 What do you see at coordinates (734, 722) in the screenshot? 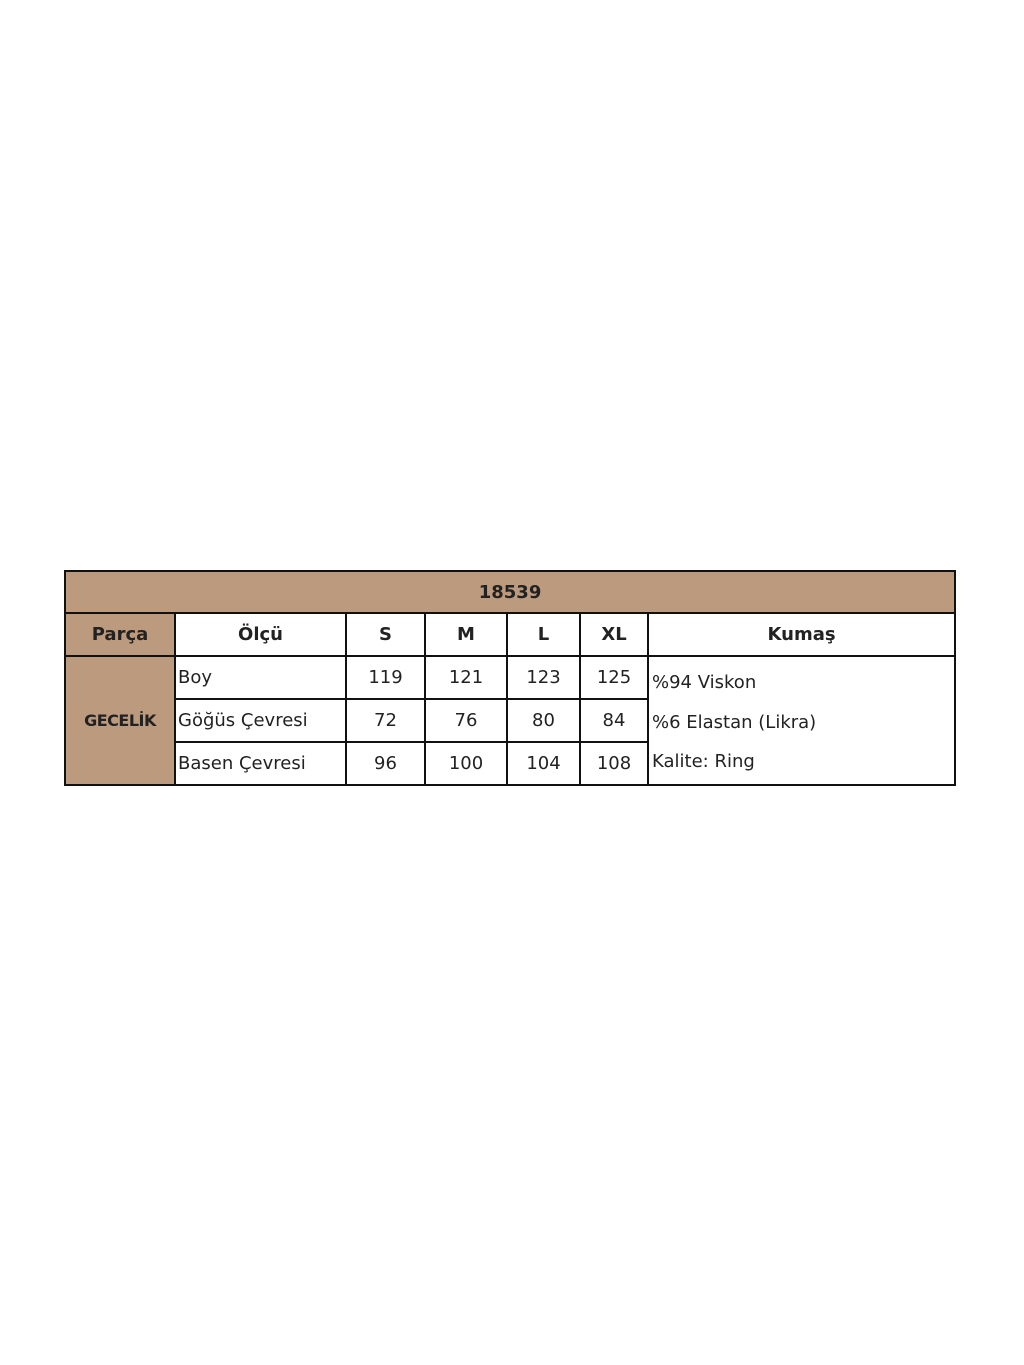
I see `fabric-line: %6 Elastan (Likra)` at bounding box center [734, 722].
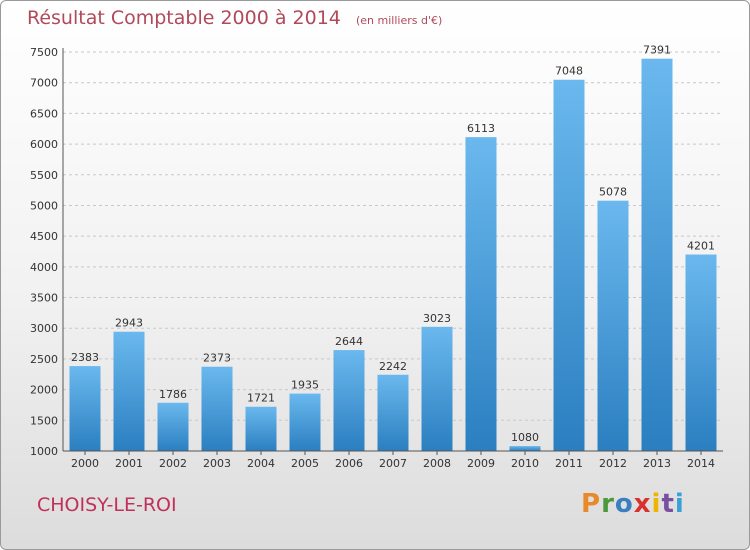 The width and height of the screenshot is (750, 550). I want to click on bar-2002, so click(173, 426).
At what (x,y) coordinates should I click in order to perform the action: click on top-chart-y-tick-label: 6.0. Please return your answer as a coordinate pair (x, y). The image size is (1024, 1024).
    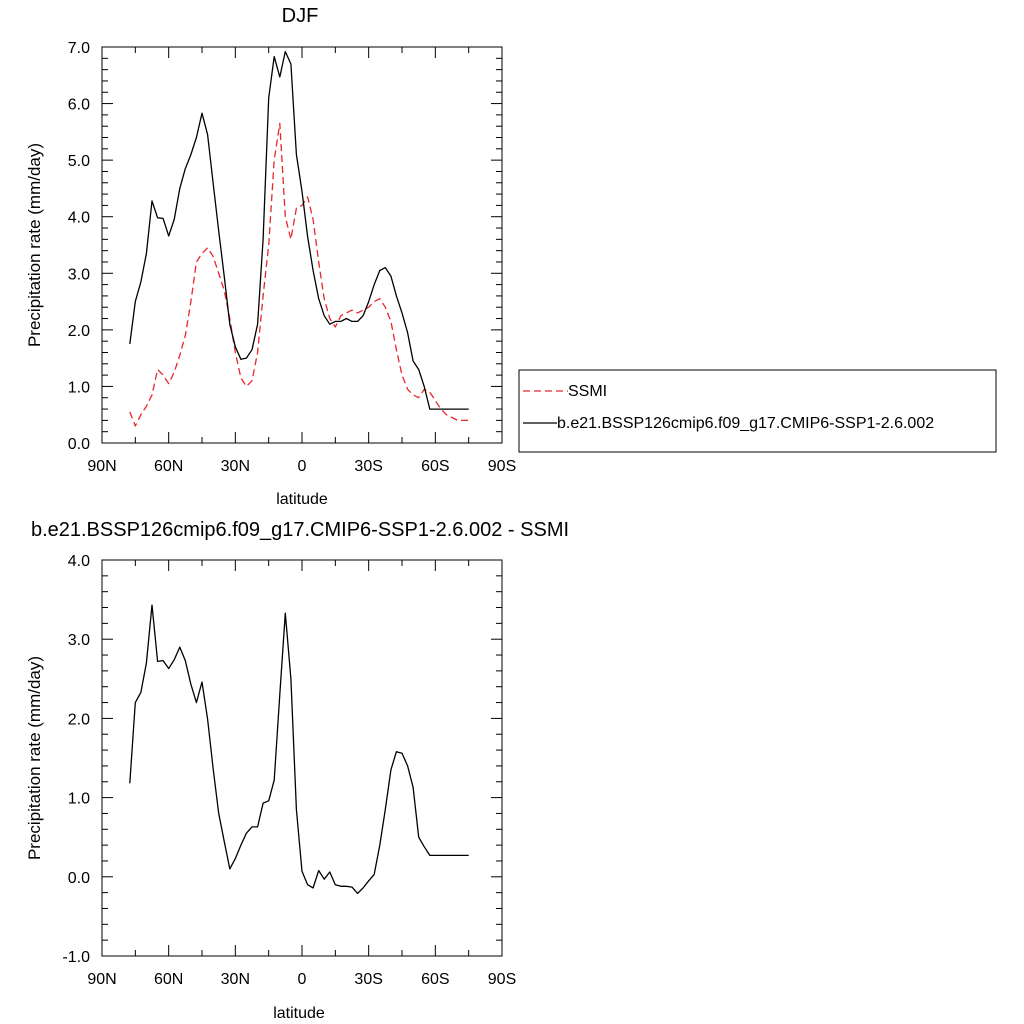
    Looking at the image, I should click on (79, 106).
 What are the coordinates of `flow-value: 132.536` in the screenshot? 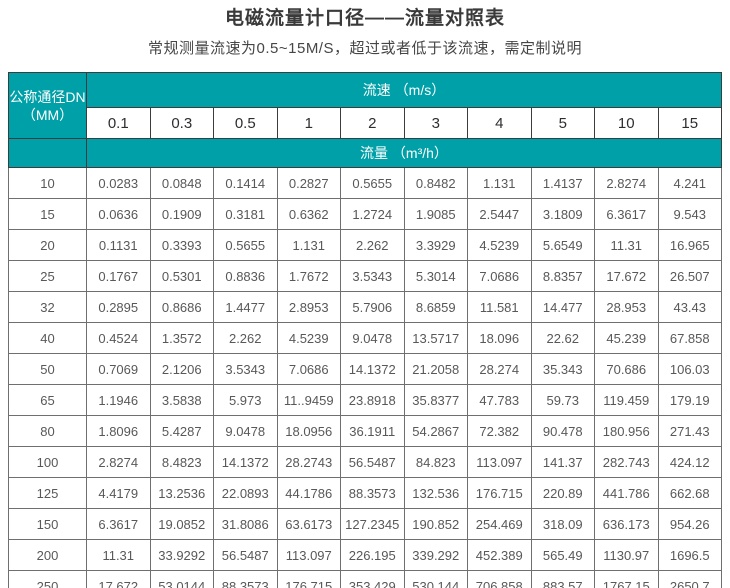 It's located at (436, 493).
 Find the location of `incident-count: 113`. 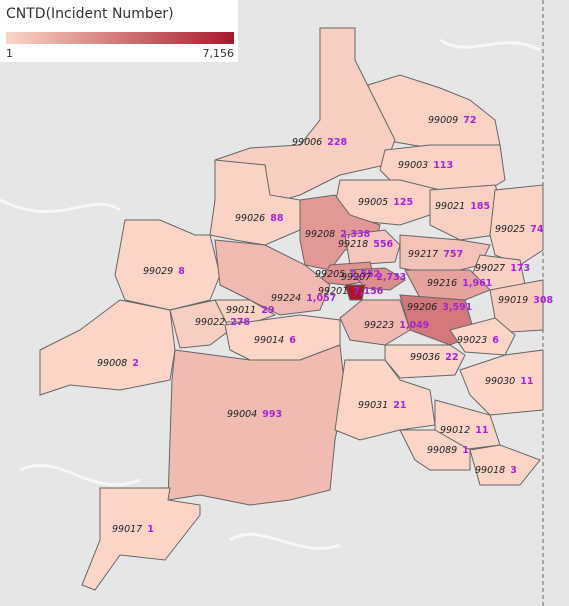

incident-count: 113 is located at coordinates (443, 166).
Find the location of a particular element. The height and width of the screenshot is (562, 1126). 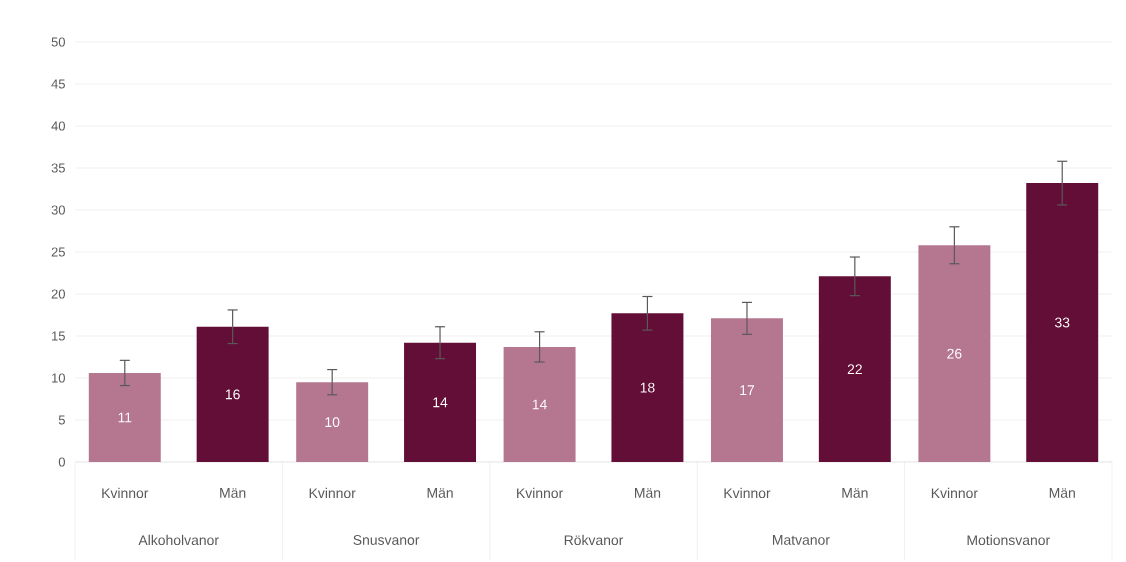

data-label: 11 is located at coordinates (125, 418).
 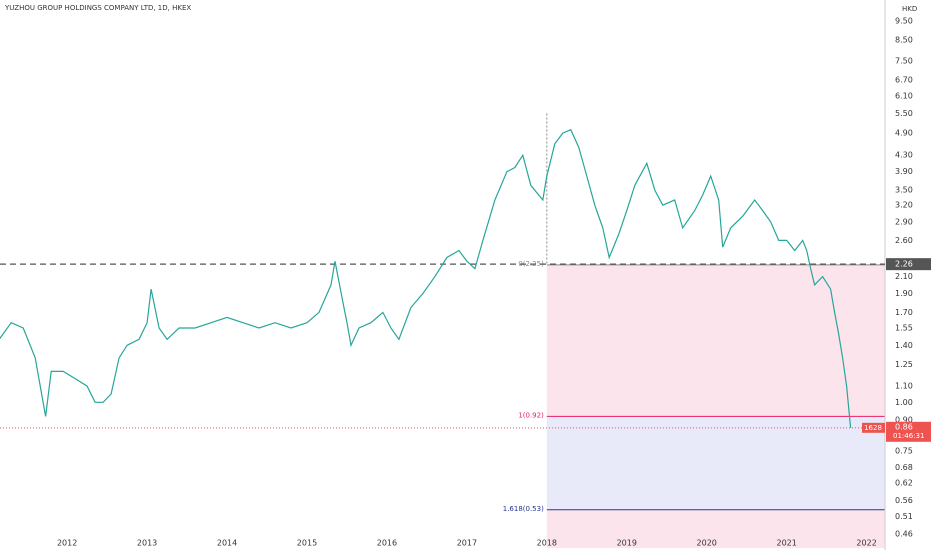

----------------

[Work required]: Convert the stretch from the line containing "Find the location of a" through the end of the records into a JSON list of strings, one string per line, omitting blank lines and leaving out the pictures.

[Your solution]:
[
  "Find the location of a particular element. The height and width of the screenshot is (562, 1126). ",
  "data-label: 11 is located at coordinates (125, 418)."
]